La defensa de los Hawks encontraron la manera de silenciar a un Kobe Bryant
tocado físicamente, mientras que Pau Gasol no pudo, esta vez, dar el triunfo los
Lakers, que perdieron en su visita a Atlanta por 86-76 La derrota fue la
primera que sufren los Lakers en los cinco partidos que llevan disputados fuera
de su campo de una gira de siete y su marcador de 76 puntos es la anotación más
baja de la temporada.
Aunque ninguno de los equipos jugó su mejor baloncesto
de ataque, no fueron capaces de superar el 40 por ciento de acierto en los tiros
de campo, los Hawks (43-21) fueron mejores que los Lakers, que demostraron de
nuevo algunas debilidades que le pueden costar muy caro en el futuro.
La
victoria levantó la moral a los Hawks, que llegaron al partido con dos derrotas
frustrantes ante los Spurs de San Antonio y los Celtics de Boston, rivales
directos de los Lakers en la Conferencia Oeste. El base Mike Bibby, un viejo
conocido de los Lakers cuando protagonizaron los grandes enfrentamientos de
principio del nuevo siglo con los Kings de Sacramento, recordó viejos tiempos y
con 21 puntos fue el líder que guió a los Hawks a la victoria al conseguir 21
puntos, cinco rebotes y tres asistencias.

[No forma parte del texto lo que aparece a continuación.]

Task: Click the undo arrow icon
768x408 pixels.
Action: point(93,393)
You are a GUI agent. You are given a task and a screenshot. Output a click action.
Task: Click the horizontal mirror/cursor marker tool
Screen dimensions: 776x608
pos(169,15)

Junto a Bibby, otros cuatro
jugadores tuvieron dobles dígitos, incluidos los reservas Ronald Murray y el
pívot georgiano Zaza Pachulia, que aportaron 14 y 11 puntos,
respectivamente.
Especial y clave fue el trabajo de Pachulia bajo los aros al
conseguir 13 rebotes y ser con el alero Josh Smith, que capturó 11, los mejores
del equipo en ese apartado. El dominicano Al Horford jugó 33 minutos para
aportar cuatro puntos después de anotar 1 de 6 tiros de campo y 2-2 desde la
línea de personal, capturó cinco rebotes y dio una asistencia.
Pero los
reservas de los Hawks aportaron 29 puntos por tan sólo 14 de los Lakers, que
tampoco tuvieron inspiración con los titulares a excepción de Gasol, que volvió
a confirmar que es el jugador más regular y consistente que tiene el equipo y el
segundo mejor hombre de la liga en la posición de lugarteniente de una
estrella.
Gasol jugó 40 minutos para anotar 7 de 10 tiros de campo y 7 de 10
desde la línea de personal, capturó 11 rebotes y puso dos tapones. El jugador
de Sant Boi consiguió su sexto doble-doble consecutivo, el octavo en lo que va
del mes de marzo y el trigésimo segundo de la temporada.
Pero el esfuerzo de
Gasol no se vio correspondido por el resto del equipo que se quedo con sólo un
35,0 por ciento de acierto en los tiros de campo (28-80), el 20 (4-16) con los
triples y el 69,6 (16-23) de personal. "Con estas estadísticas es imposible
conseguir la victoria, nos faltó toda la energía y acierto en el partido y hay
que darle crédito a los Hawks que supieron imponer el ritmo de juego", declaró
Phil Jackson, entrenador de los Lakers. "No era la derrota que esperábamos, pero
la gira es dura y hay que admitirla".
Además, el grave problema para los
Lakers fue que Bryant jugó mermado físicamente, pues ya desde por la mañana se
encontró mal y no pudo ni comer con el resto de sus compañeros ni asistir a la
sesión de vídeo.
La estrella de los Lákers, pese a todo, aportó 17 puntos (7
de 19 tiros de campo, falló cinco intentos de triples), pero vio como su equipo
tan sólo pudo aguantar los tres primeros periodos, pero a la mitad del cuarto
los Hawks se pusieron con parcial de 79-70 y el partido quedó roto.
Con menos
de cinco minutos por disputarse Bibby anotó una canasta de triple que puso el
parcial de 82-70 y ahí se acabó el partido para los Lakers (58-15), que vieron
como se alejaron dos juegos de los Cavaliers de Cleveland (60-13) en la lucha
por la mejor marca de la liga. Los Cavaliers, con otro recital del alero
LeBron James vencieron por paliza de 102-74 a los Mavericks de Dallas para
establecer una nueva marca de equipo con 12 triunfos consecutivos.
Cuando los
Lakers más necesitaron del resto de los titulares y del banquillo, sólo Gasol
surgió como auténtico líder y jugador estrella que evitó que el equipo sufriese
no sólo la derrota sino que hubiera sido mucho peor.